## Given problem
Print the records from their first line through the line containing "you would take?", inclusive, reproducing every line verbatim.

## Records for processing
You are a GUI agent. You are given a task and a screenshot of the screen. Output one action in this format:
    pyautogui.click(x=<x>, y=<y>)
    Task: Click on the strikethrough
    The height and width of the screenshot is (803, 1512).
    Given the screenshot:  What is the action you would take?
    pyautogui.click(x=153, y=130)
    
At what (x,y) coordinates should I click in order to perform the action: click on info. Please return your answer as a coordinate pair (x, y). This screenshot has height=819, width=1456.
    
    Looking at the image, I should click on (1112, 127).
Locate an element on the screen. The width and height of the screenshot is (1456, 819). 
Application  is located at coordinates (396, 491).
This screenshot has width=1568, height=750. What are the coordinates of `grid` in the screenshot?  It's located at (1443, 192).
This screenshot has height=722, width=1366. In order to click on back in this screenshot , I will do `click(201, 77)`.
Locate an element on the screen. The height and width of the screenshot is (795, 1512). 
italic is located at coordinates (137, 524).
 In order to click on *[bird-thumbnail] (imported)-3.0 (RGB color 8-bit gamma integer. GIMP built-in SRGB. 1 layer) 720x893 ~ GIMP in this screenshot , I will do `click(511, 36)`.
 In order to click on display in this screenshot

## Result
You are a GUI agent. You are given a task and a screenshot of the screen. Output one action in this format:
    pyautogui.click(x=<x>, y=<y>)
    Task: Click on the strikethrough
    The height and width of the screenshot is (803, 1512).
    Given the screenshot:  What is the action you would take?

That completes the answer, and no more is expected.